PROBLEMS AND TASKS:
1. In the passage on Maori representation, who was the editor of the New Zealand Political Review magazine in 1995?
2. Using the passage on Maori representation, explain why Chris Trotter set his constitution in a revolutionary scenario.
3. Carry on writing the passage on Maori representation from its final sentence.

** Begin PAGE **

Imagine dealing with that! But they all seem to be united in
expecting representation well in excess of what their
proportion of the population would entitle them to. That is
what they have on the official Constitutional Advisory panel~
five Maori and five European New Zealanders. That is what they
are demanding in their new proposals for ‘co-governance’
in the Hauraki Gulf Forum ~ equal numbers to all other
interests combined. That is what they will be seeking
everywhere; and once they have got this 50:50 representation,
then they form an unassailable voting bloc. Then we will be
forever at their mercy. And given what foolish judges have
already said about partnership, it is entirely possible that
Maori Treaty rights under a new constitution will give them
this equal 50:50 representation.”
If you share our deep concerns about these developments, then
I urge you to read David’s full article HERE.
Don’t leave yourself in the dark – become informed and see
the ambush that awaits us in 2013. These radicals need to be
exposed and stopped, but that will only happen if the passive
and silent majority find their voice.
Back in 1995, the editor of the left-leaning New Zealand
Political Review magazine, Chris Trotter, faced the same
problem of trying to find out what a bicultural constitution
might look like: “Talked about by many, explained by few,
Maori Sovereignty – and its implications for our future -
remains frustratingly vague”. As a result, he had a go at
writing one himself. In his article The Constitution of
Sovereignty, he created a revolutionary scenario as the
context from which “to give the promises of the Treaty of
Waitangi concrete expression”. He did this because, “It is
almost inconceivable that Pakeha New Zealanders would
surrender their dominant position in this society without a
fight”. [Chris’s full article can be read HERE]
Today, the truth is very different - while most New Zealanders
remain oblivious to any real threat, the radicals with their
extremist vision of restoring the country back to Maori rule,
are in the ascendancy. At the rate we are going, Chris
Trotter’s dreadful depiction of a bicultural Aoteoroa could
be achieved almost without a word of complaint, much less the
fight he had predicted. Following are some extracts from
Chris’s article.

** End PAGE **
** Begin RECORD SET **

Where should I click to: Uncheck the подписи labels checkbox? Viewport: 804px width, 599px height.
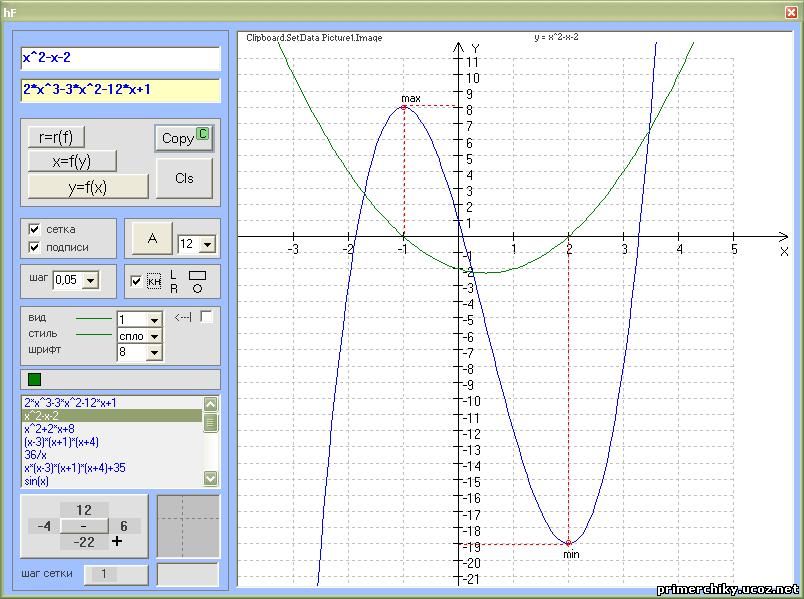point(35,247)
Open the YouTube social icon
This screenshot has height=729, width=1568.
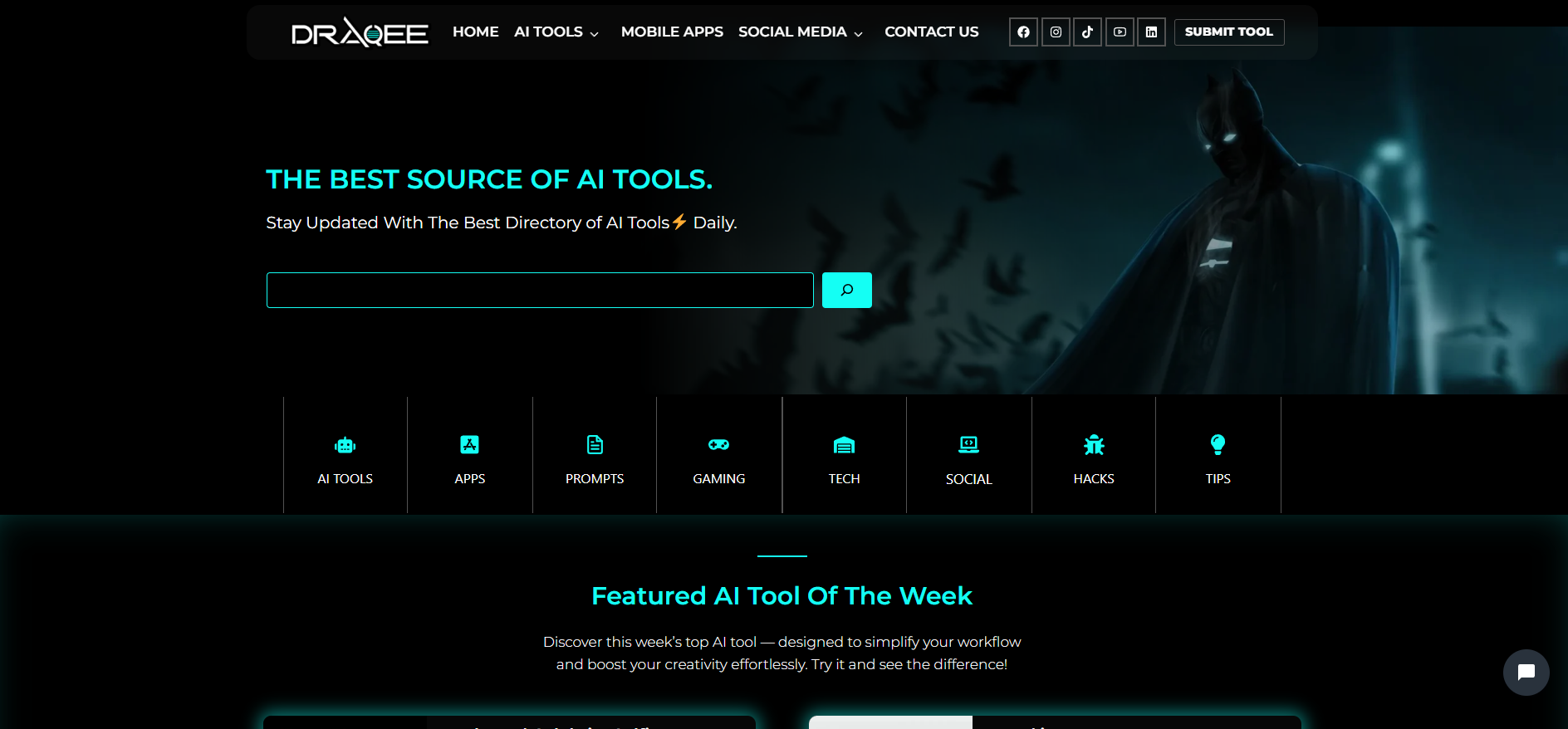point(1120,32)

** End RECORD SET **

ANSWERS TO THE PROBLEMS:
1. Chris Trotter

2. He believed it was almost inconceivable that Pakeha New Zealanders would give up their dominant position in society without a fight. The scenario therefore served as the setting in which the promises of the Treaty of Waitangi could be given concrete expression.

3.
“The First Article of the new constitution is devoted to the
principle of Maori Sovereignty. Aotearoa is declared to be the
birthright of the tangata whenua and the stewardship of its
lands, forests and fisheries is irrevocably vested in the
Maori nation.
“The Second Article recognises the Pakeha as the ‘People
of the Treaty of Waitangi’ whose right to live alongside the
tangata whenua was recognised in 1840. That right is
reaffirmed by their agreement to establish a Republic in which
the governance of Aoteoroa-New Zealand is vested equally in
the Maori-Pakeha peoples.
“The Third Article sets forth the mechanism for returning
ownership of lands, forests and fisheries to the Maori. In
essence it abolishes the monarchy and transfers all Crown
lands and all properties held from the Crown in fee simple to
the Maori Nation. Pakeha will thereby become honoured
tenants of the tangata whenua…
“The Fourth Article guarantees to the Pakeha full property
rights in perpetuity to all private dwellings and their
adjacent lands previously held in fee simple from the Crown.
“The Fifth Article converts all lands, forests and fisheries
exploited for commercial gain into leasehold property and
requires the leaseholders to pay compensatory rents to the
Maori Nation for a period of 150 years.
“The Sixth Article declares all remaining property –
including basic infrastructure, commercial buildings and
public services – to be held in trust from the Republic of
Aoteoroa.”
In his article Chris Trotter suggests that a National Maori Assembly would be the
constitutional embodiment of the Maori Nation to sit alongside
the House of Representatives as the constitutional
embodiment of the Pakeha Nation. A Senate would provide
for shared governance and 
a Council of State would run
government departments. The
President would be elected alternatively by the Maori and
Pakeha Houses of Parliament for a single 7 year term. The Supreme
Court, whose primary job would be developing the
constitution, would be made up of equal numbers of Maori and
Pakeha judges. A
Citizens’ Charter would be established to tie in to the
rights agenda of the United Nations, and full procedures for
amending the constitution would include a 75 percent vote in
all three Houses of Parliament to be “ratified by a public
referendum supported by a simple majority of both the
Maori and Pakeha electorates”.
While Chris Trotter’ scenario was clearly fictional, unless
New Zealanders rise up to defend their rights and our
democracy, who knows where this drive for a bicultural
constitution will lead.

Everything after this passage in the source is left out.